Last year, an embattled Victoria’s Secret announced it was doing away with its famous Angels, replacing them with a more diverse group of brand ambassadors known as the VS Collective as part of the company’s latest attempt at a progressive rebrand. Nearly a year later, the Victoria’s Secret Angels are back, but not at Victoria’s Secret. Some of the brand’s most iconic former Angels, including Heidi Klum, Tyra Banks, Candice Swanepoel and Alessandra Ambrosio, star alongside Kim Kardashian in her latest Skims campaign. Dubbed the Icon Campaign, the ads feature the former Victoria’s Secret “icons” modeling Skims’ new line of “Fits Everybody” underwear and loungewear, which, according to the brand, are designed to stretch up to two sizes.
For some, this seemed like an odd move for a brand like Skims, which, like most underwear retailers that popped up in the wake of Victoria’s Secret’s downfall, prides itself on inclusive sizing and marketing. To then turn around and glorify the very same women who literally embodied Victoria’s Secret’s ethos of thinness and exclusivity feels like a bit of misstep. Throw in Kardashian’s claim in an Instagram caption that she wasn’t even supposed to appear in the ad but “jumped in because it was too iconic,” and the whole thing feels a little, shall we say, tone deaf.
As lingerie expert and author Cora Harrington put it in a recent tweet, “Watching this body positivity thing Penrose triangle itself back around to favoring literal Victoria’s Secret models – who were seen as problematic while working for Victoria’s Secret, but are praised for working with Skims – is wild.”
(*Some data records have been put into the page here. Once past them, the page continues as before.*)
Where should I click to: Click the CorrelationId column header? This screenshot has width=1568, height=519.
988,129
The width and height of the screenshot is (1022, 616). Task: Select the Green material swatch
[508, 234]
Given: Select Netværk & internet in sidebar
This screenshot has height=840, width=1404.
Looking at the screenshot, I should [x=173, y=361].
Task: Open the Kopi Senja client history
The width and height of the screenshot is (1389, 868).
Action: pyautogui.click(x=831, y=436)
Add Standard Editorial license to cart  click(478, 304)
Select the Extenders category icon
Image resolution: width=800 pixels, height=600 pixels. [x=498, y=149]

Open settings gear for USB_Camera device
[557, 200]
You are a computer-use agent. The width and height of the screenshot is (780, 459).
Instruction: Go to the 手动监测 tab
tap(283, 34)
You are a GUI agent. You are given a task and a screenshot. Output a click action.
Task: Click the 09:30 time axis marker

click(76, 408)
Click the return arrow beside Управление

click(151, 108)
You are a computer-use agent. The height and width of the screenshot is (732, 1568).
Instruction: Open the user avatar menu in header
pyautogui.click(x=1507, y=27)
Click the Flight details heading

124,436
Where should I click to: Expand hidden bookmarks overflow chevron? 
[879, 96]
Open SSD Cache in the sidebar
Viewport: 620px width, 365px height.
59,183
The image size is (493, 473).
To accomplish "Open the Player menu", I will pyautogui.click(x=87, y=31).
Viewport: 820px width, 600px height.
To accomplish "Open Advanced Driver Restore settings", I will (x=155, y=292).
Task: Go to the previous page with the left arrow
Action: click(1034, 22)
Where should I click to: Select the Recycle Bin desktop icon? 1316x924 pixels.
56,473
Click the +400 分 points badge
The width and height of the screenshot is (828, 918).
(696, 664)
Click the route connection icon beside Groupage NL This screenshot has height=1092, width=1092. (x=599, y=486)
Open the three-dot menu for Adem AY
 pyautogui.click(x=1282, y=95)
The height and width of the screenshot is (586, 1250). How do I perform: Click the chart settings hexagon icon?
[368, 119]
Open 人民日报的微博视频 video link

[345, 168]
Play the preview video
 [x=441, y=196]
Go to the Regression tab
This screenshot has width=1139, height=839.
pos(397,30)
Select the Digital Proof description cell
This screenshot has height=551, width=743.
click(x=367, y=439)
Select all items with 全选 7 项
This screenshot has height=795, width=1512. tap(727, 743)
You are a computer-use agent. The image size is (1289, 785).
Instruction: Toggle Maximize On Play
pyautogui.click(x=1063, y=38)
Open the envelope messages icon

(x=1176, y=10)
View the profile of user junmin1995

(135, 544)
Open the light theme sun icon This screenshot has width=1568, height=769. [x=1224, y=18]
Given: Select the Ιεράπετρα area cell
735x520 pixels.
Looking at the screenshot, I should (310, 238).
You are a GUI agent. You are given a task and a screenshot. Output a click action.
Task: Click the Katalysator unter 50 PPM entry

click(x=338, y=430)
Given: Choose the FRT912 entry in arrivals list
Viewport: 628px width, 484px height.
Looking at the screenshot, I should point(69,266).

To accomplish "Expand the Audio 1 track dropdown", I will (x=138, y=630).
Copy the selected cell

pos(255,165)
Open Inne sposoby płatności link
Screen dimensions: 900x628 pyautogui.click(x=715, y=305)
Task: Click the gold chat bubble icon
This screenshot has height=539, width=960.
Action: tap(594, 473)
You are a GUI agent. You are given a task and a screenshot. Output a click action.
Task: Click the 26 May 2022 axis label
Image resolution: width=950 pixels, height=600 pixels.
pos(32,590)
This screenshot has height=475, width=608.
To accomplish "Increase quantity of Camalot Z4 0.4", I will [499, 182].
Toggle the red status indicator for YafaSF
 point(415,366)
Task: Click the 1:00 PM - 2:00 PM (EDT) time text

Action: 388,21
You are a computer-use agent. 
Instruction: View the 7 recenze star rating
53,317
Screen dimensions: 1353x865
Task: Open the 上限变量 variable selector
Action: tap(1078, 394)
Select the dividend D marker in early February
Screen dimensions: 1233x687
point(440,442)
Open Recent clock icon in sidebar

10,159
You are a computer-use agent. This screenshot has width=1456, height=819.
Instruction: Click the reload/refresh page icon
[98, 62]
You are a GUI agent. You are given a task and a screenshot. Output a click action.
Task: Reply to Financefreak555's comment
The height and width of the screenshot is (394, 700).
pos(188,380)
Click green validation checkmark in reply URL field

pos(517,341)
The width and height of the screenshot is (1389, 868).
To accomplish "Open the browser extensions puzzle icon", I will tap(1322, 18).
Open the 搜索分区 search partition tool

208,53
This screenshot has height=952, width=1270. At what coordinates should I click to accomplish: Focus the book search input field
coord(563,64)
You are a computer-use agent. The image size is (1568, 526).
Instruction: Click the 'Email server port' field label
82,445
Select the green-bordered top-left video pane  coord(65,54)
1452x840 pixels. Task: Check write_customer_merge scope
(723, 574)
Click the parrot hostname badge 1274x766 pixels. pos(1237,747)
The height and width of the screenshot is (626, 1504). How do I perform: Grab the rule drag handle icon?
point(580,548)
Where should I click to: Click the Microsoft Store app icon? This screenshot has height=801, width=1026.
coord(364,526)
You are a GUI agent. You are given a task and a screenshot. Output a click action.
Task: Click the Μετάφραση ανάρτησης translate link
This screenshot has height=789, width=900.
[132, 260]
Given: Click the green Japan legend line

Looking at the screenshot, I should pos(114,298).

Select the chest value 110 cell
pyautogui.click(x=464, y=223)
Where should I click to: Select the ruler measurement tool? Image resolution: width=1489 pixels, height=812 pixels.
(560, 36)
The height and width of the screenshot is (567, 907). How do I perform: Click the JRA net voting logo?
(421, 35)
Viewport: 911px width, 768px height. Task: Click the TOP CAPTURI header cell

This is not to suggest that these models themselves are to blame for the regressive nightmare that was Victoria’s Secret, but to see conventionally attractive supermodels idolized in much the same way Victoria’s Secret itself idolized them feels like a step in the wrong direction.
Moreover, regardless of who these models happen to be, advertising a product that is supposedly meant to fit “everybody” and only showing that product on thin supermodels doesn’t feel particularly inclusive. Harrington even compared the Skims campaign to an old Victoria’s Secret ad promoting “a body for every body,” but using only near-identical, exceptionally thin models.
Again, this isn’t to suggest that conventionally attractive models don’t deserve work. But idolizing the exact same conventionally attractive supermodels that have historically been idolized in ways that have since been deemed problematic is perhaps not a great look.